• _Excerpted records_
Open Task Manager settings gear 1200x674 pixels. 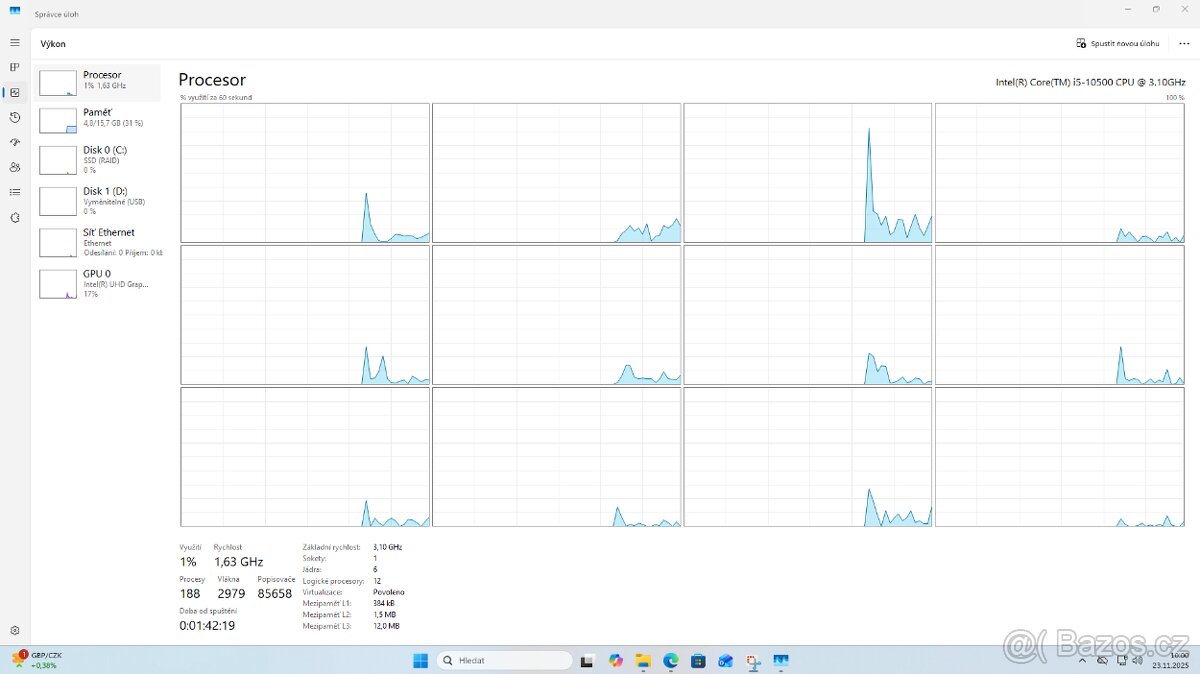click(14, 630)
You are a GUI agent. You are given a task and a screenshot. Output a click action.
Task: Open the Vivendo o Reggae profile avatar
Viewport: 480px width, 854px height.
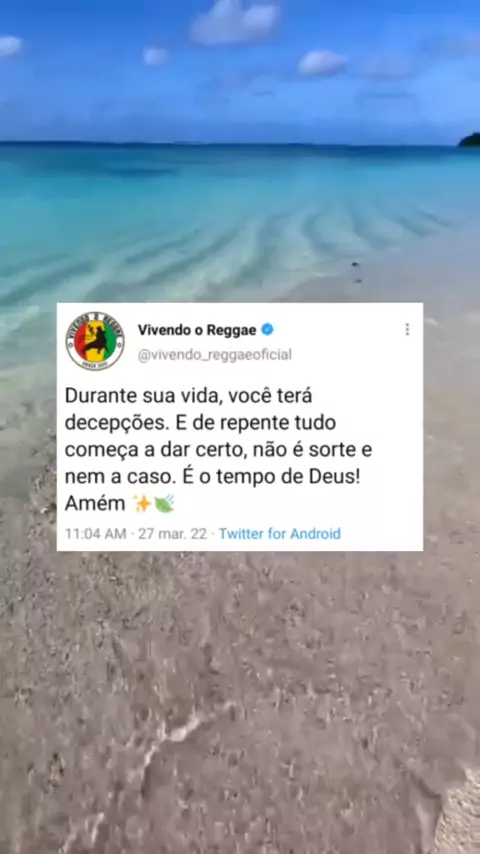click(95, 341)
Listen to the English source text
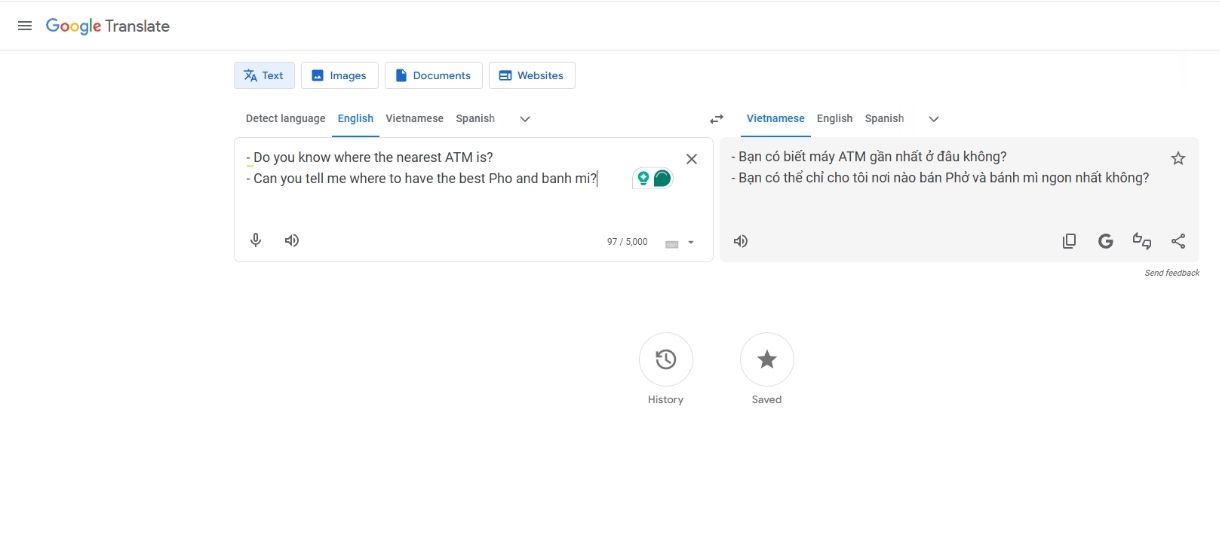 (x=292, y=240)
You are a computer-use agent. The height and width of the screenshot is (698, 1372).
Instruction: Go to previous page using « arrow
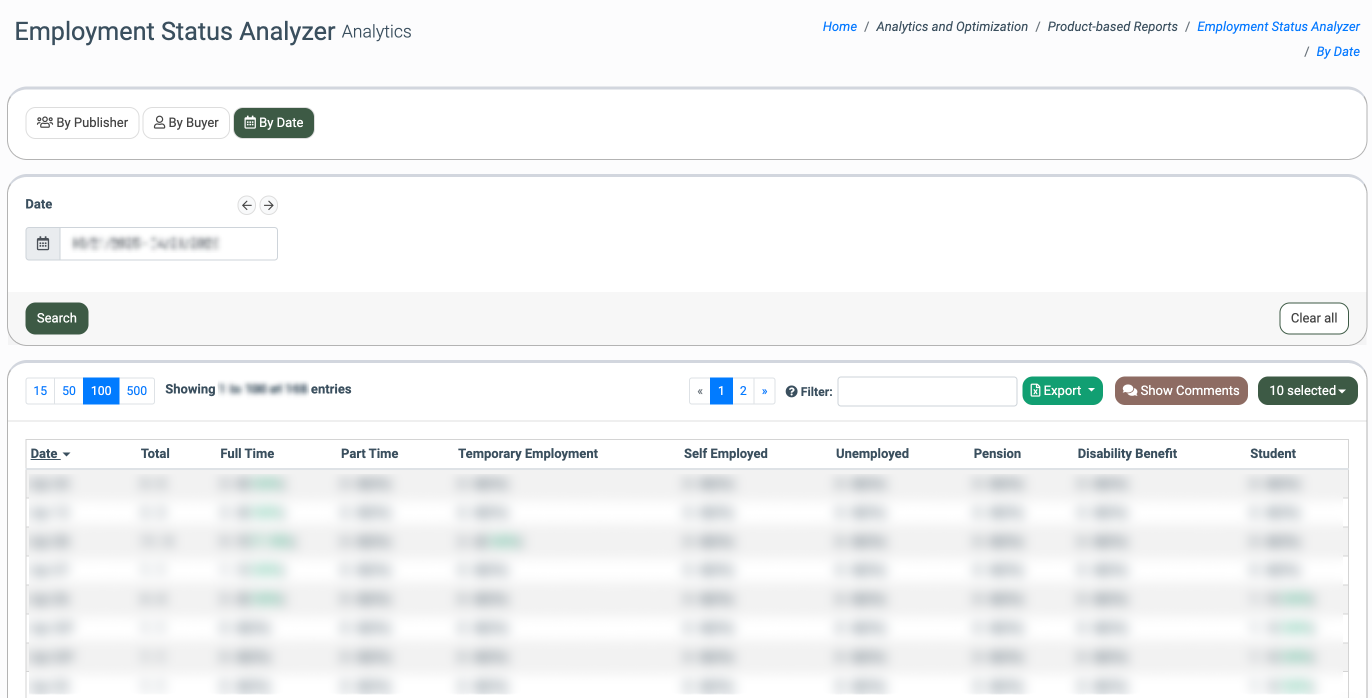(700, 391)
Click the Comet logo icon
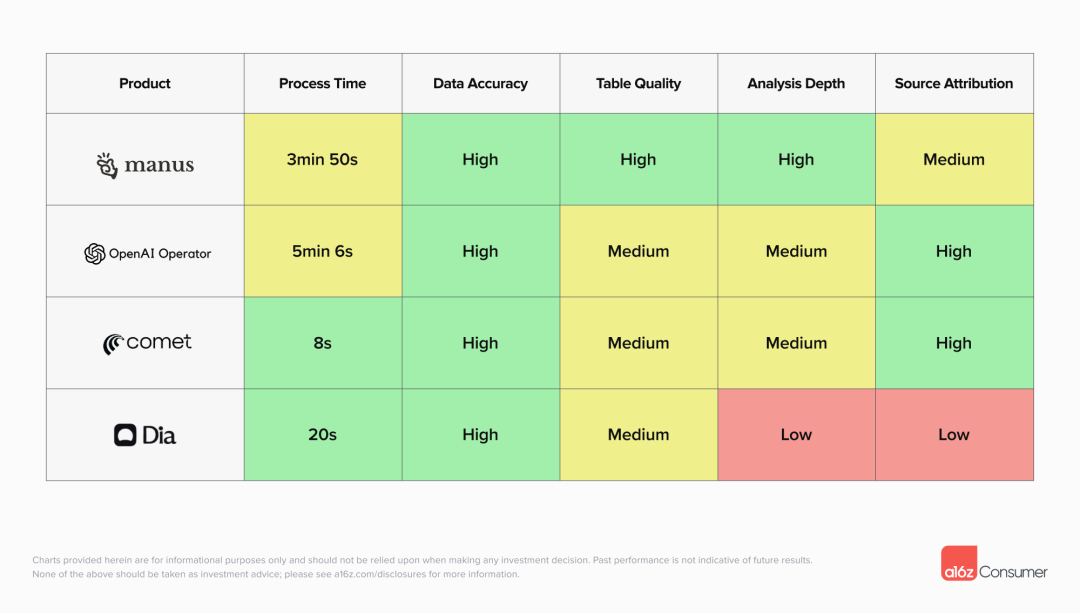This screenshot has height=613, width=1080. pyautogui.click(x=113, y=344)
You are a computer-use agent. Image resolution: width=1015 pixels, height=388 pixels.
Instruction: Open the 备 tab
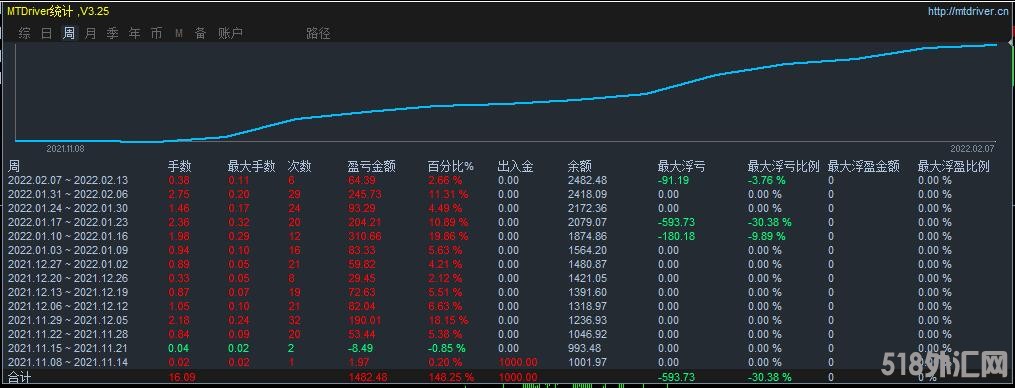[201, 33]
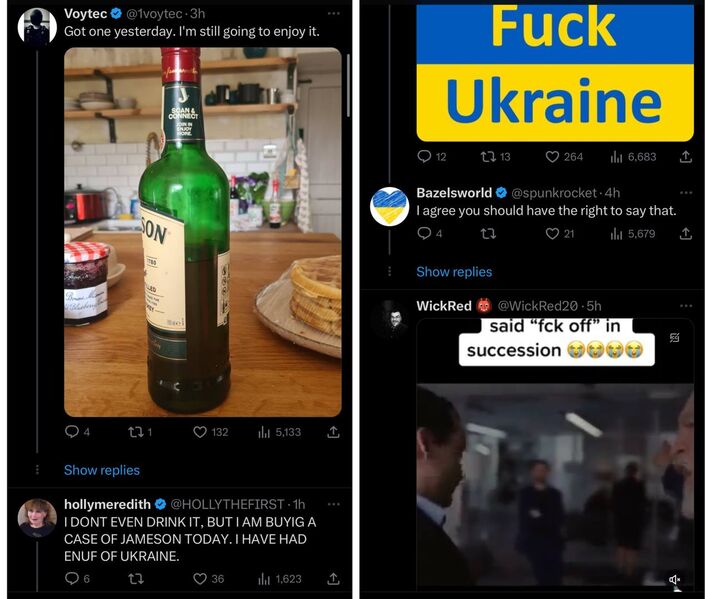Viewport: 711px width, 599px height.
Task: Reply to Voytec's tweet via comment icon
Action: tap(72, 432)
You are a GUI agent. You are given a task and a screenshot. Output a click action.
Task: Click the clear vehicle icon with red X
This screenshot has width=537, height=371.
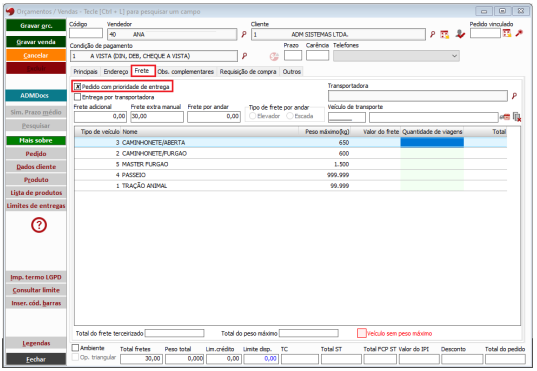[x=517, y=117]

• _What the task asks_
The lines from the one containing "Instruction: Go to" to the final line of the material, both ends included, should be retyped exactly and alone, with no pictures.

• _Solution for this task_
Instruction: Go to previous page using « arrow
(700, 391)
Click the Comet logo icon
This screenshot has height=613, width=1080. pyautogui.click(x=113, y=344)
You are a computer-use agent. Image resolution: width=1015 pixels, height=388 pixels.
Instruction: Open the 备 tab
[201, 33]
Viewport: 711px width, 599px height.
Task: Reply to Voytec's tweet via comment icon
Action: tap(72, 432)
You are a GUI agent. You are given a task and a screenshot. Output a click action.
Task: Click the clear vehicle icon with red X
This screenshot has width=537, height=371.
[x=517, y=117]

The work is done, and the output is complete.